Antidepressants are sometimes prescribed in lieu of prescription painkillers, physical interventions (like physical therapy, for example), and invasive procedures. But it would now appear as though antidepressants do not help much, if at all.
A study recently published in the BMJ not only suggests antidepressants are not appropriate for pain management, but it also goes on to explain why that might be. It's a fascinating study that deserves attention from pain management physicians and the clinics that employ them.
As we have mentioned in other blog posts, pain is generally a response to some other condition. It has been described by some pain management doctors as an experience rather than a symptom. Pain signals are sent to the brain for interpretation. A person's perception of those signals constitutes their pain experience.
In many chronic pain cases, doctors are content to prescribe medications designed to either block pain signals or at least take the edge off. These prescription painkillers vary in their efficacy and potency. Some are considered pretty risky because of a high propensity for addiction.

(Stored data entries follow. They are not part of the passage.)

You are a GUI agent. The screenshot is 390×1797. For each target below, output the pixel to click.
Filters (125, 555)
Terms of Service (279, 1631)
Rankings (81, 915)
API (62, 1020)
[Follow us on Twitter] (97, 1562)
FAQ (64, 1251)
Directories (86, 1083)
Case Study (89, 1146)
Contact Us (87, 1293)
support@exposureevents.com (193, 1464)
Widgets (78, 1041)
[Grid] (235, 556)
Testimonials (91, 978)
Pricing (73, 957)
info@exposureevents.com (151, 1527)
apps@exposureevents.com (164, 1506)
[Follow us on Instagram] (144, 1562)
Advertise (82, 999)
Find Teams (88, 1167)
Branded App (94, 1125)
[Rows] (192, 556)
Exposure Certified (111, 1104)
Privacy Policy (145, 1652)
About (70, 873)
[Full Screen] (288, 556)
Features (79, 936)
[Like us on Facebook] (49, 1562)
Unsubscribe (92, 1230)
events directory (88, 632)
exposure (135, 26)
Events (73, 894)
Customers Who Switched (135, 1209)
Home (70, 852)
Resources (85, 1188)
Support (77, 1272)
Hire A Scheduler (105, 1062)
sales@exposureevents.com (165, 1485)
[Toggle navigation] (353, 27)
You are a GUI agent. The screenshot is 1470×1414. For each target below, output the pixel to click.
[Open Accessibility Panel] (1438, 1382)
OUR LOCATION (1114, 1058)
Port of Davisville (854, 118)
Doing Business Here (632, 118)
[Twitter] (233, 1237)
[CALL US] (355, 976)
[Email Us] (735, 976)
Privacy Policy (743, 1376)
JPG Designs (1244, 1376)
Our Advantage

When medications are preferred but painkillers are to be avoided, doctors may prescribe antidepressants instead. This is considered an off-label practice. In other words, doctors are prescribing medications for purposes other than originally intended.
Antidepressants were introduced as an alternative for managing chronic pain based on their effects on brain signals. Drugs like amitriptyline and sertraline alter some of the brain chemicals known to contribute to the pain experience. As the thinking goes, alter these chemicals in the right way and it is possible to either block pain signals or reduce their intensity.
Unfortunately, the previously mentioned study found otherwise. Researchers from Australia conducted systematic reviews of 26 previous studies involving 156 trials with a combined 25,000 patients. The study considered 8 different classes of antidepressants being used to treat nearly two-dozen pain conditions.
To make a long story short, so to speak, in nearly every instance in which antidepressants seemed to help alleviate pain, they did no better than placebo. Researchers were left to conclude that what chronic pain patients believe about their pain has a greater influence on the pain experience than antidepressant medications.
The one bright spot is the use of SNRIs to treat neuropathic pain, fibromyalgia, and a couple of other specific types of pain. The medications proved effective 26% of the time for those particular conditions. But other than that, the researchers didn't turn up very much evidence in support of prescribing antidepressants for chronic pian management.
On one hand, it is a relief to know that patients are not imagining things when they report antidepressants aren't helping their pain. On the other hand, it's disappointing to learn that a long trusted therapy probably isn't helping. Underscoring the whole discussion is the reality that patients still need options. They need as many options as possible.
It's back to the drawing board for pain management physicians who tend to rely on antidepressants rather than prescription painkillers. Hopefully, future research will give us access to more tools. The more choices we can offer our patients, the more effective we can be as pain management physicians trying to bring much needed relief.